Der Sohn war an 30 Jahr alt, als er seines Vaters Erbe wurde, und begriff wohl, es sei eine herrliche Sache sorgenfrei und lustig leben zu können, mit so vielem Vermögen. Das war aber auch das Einzige, was er so recht begriff, denn an Verstand hatte ihm der knauserige Vater eben nicht mehr hinterlassen, als was er so von sich selbst mit zur Welt gebracht hatte. Der Herr Vater aber hatte blos darum viel hinterlassen, weil er an allem erknauserte, selbst an der Bildung des Sohnes – doch was geht uns der Geldkasten vom Vater an, zumal da er todt ist; wir haben es mit seinem Sohn zu thun, mit Abu Haßan, der noch lebt, und nun erst recht zu leben sich vornahm; so nämlich wie Er sich das rechte Leben dachte. Eingezogen und kärglich war er gehalten worden, nun sollte es aber ganz anders gehen, denn er konnte es ja den Söhnen der reichsten Väter gleich oder gar zuvor thun, weil er Geld genug hatte.
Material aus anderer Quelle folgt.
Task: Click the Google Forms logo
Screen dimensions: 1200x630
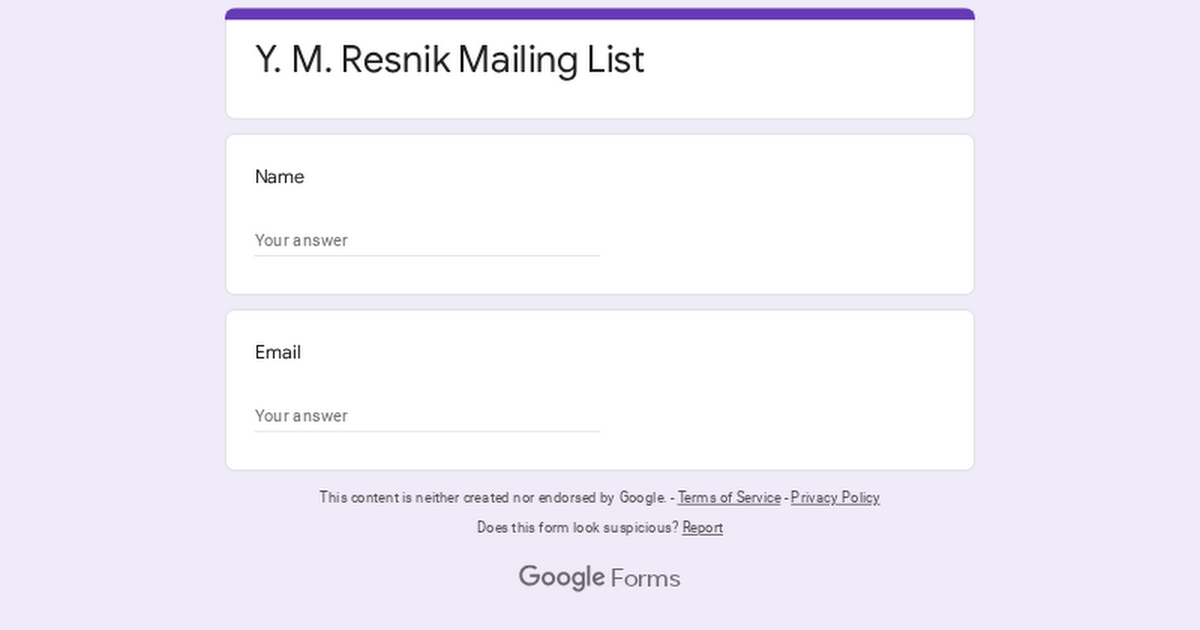Action: coord(598,577)
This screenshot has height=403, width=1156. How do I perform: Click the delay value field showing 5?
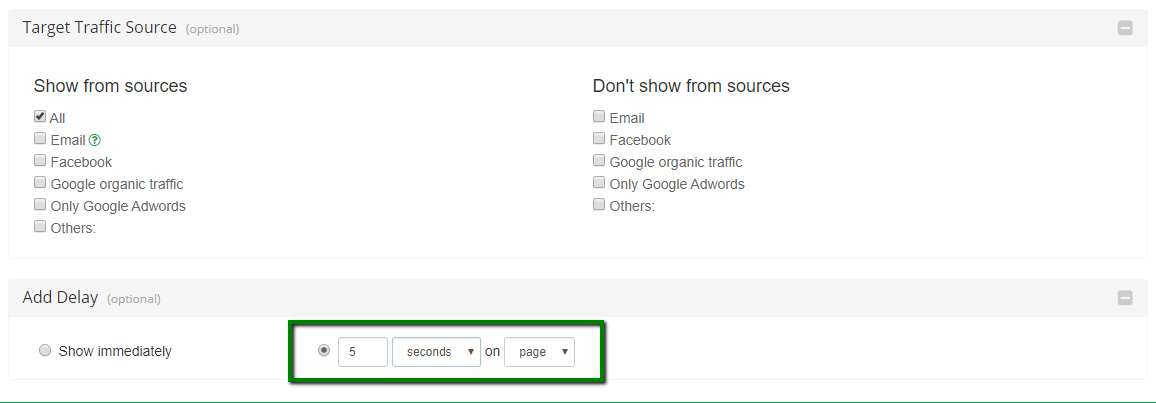tap(362, 352)
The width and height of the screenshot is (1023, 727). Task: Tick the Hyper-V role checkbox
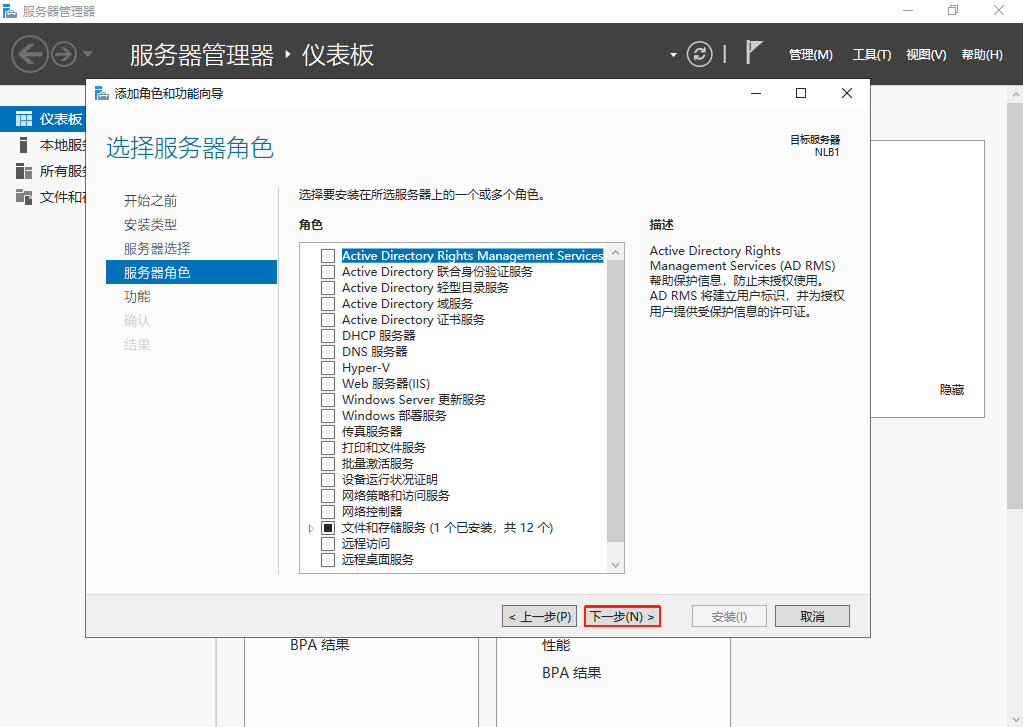click(328, 368)
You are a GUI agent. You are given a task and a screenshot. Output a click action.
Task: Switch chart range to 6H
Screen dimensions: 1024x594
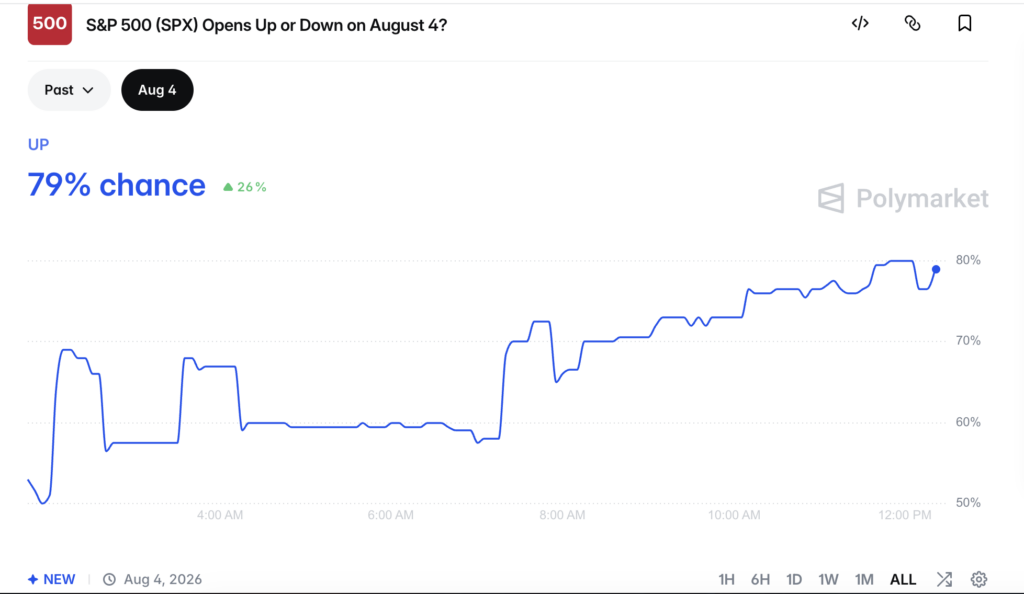point(760,579)
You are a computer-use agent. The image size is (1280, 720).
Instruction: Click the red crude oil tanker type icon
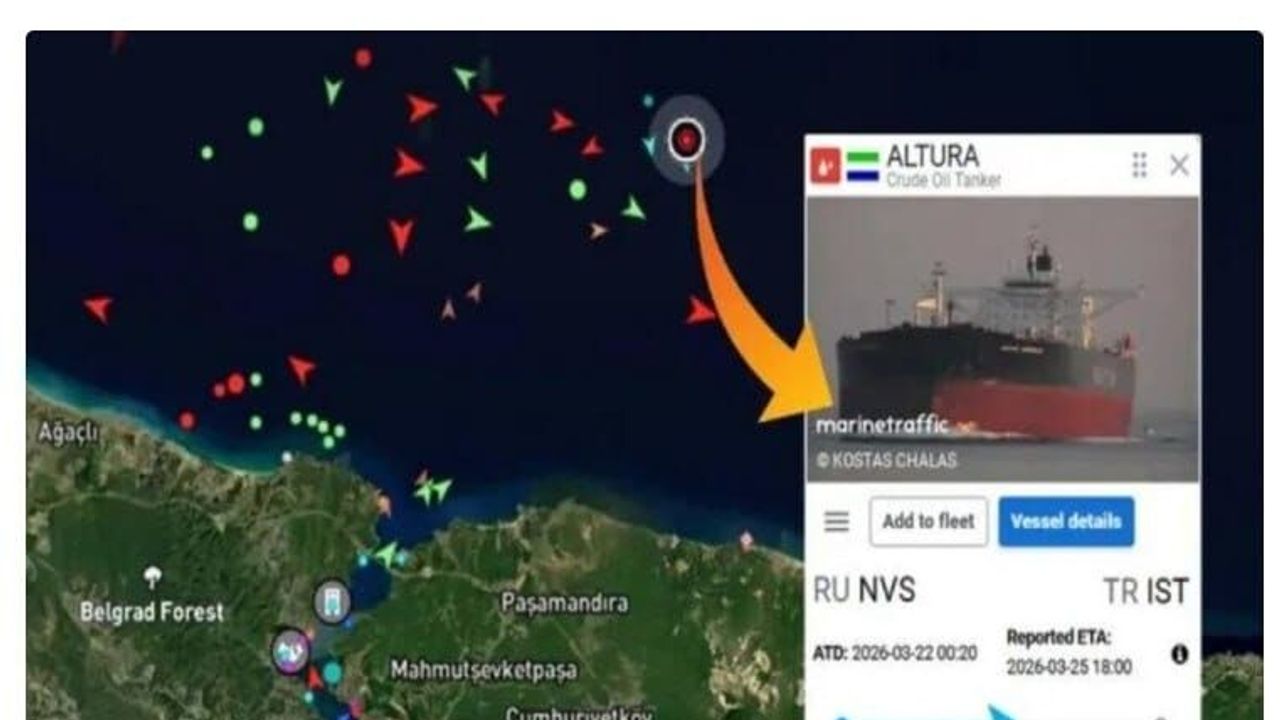[826, 165]
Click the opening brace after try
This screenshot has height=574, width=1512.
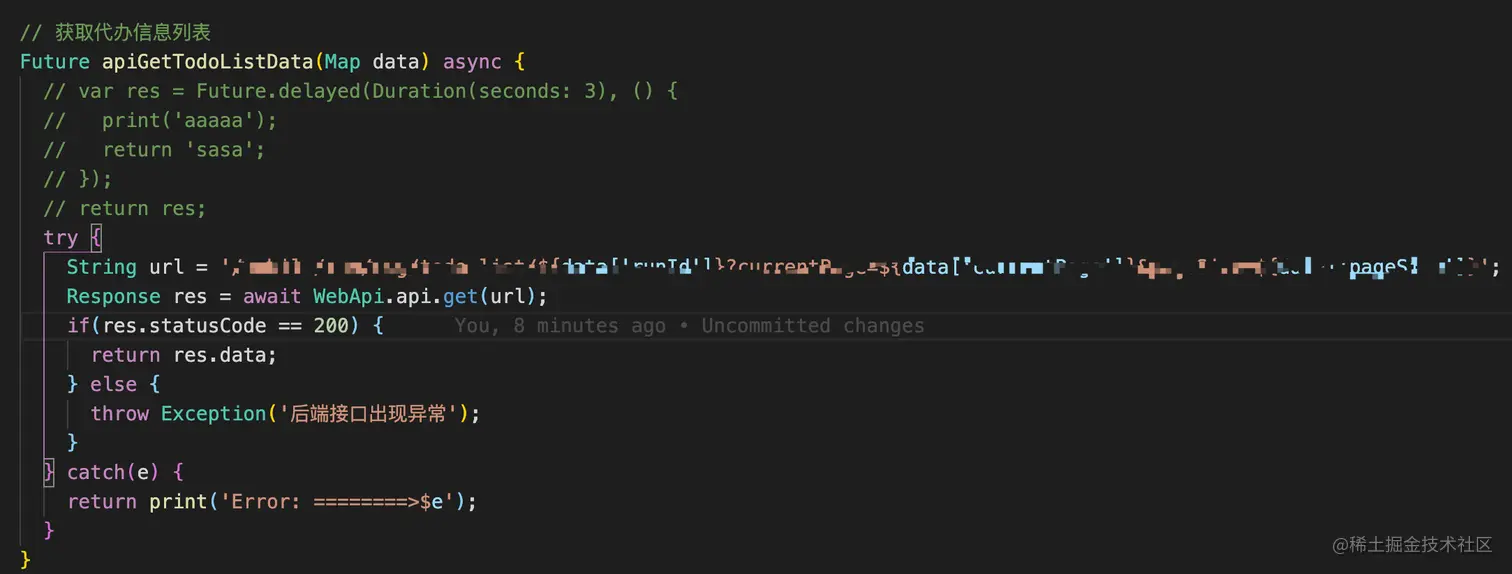[x=96, y=238]
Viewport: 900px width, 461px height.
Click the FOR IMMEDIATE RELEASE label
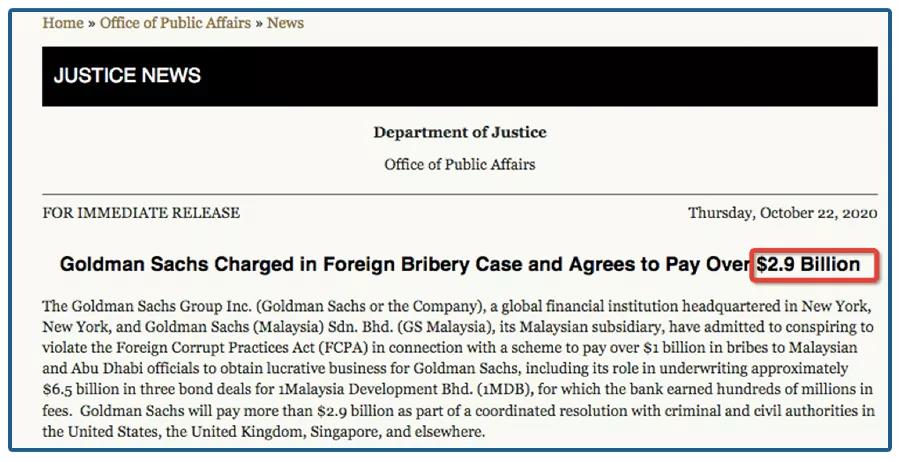[x=141, y=213]
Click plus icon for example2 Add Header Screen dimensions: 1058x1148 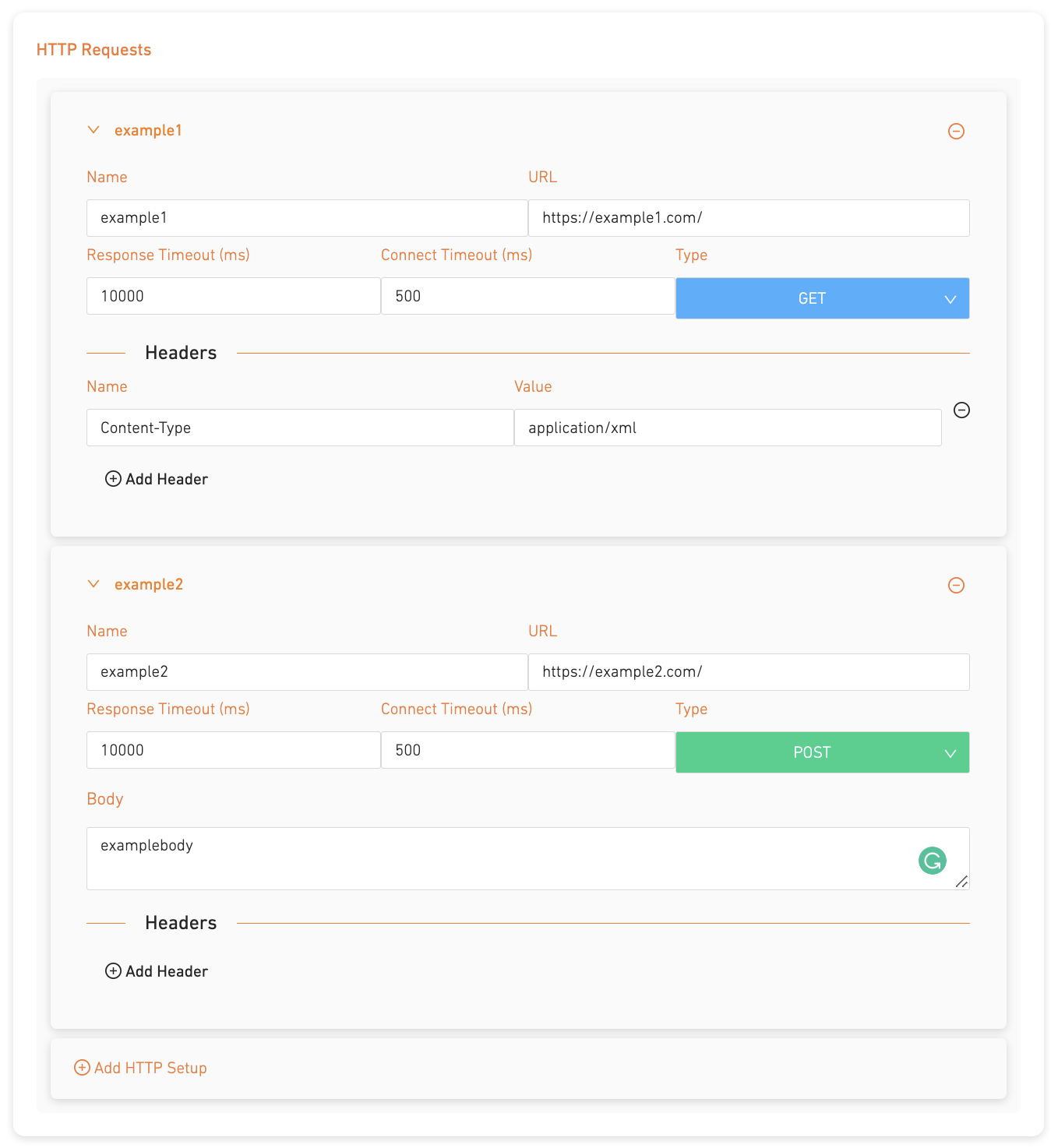113,971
Er theilte sein Geld und Gut in zwei gleiche Theile – den einen Theil zu Jubel und Lust, den andern aber, für welchen er[221] Landgüter kaufte, bestimmte er für den Fall, daß, wenn der erstere versaußt sein würde, er immer noch anmuthig und anständig davon leben könnte. – Man sieht, daß von des Vaters vorsichtiger Kaufmannsnatur auch auf ihn etwas war übergegangen.

Haßan, der so lange wie ein Einsiedler gelebt hatte, und hatte fast keinen Menschen gekannt, fand auf einmal eine große Menge Freunde, die so viel Liebenswürdigkeiten und Tugenden an ihm fanden, daß er gar nicht begreifen konnte, wo dieselben auf einmal herkämen, und wie sie so lange in ihm hätten verborgen bleiben können, zumal da ihn der Vater immer nur Dummhut, Tölpel, Freßsack und Taugenichts und mit andern so schönen und anmuthigen Namen genannt hatte.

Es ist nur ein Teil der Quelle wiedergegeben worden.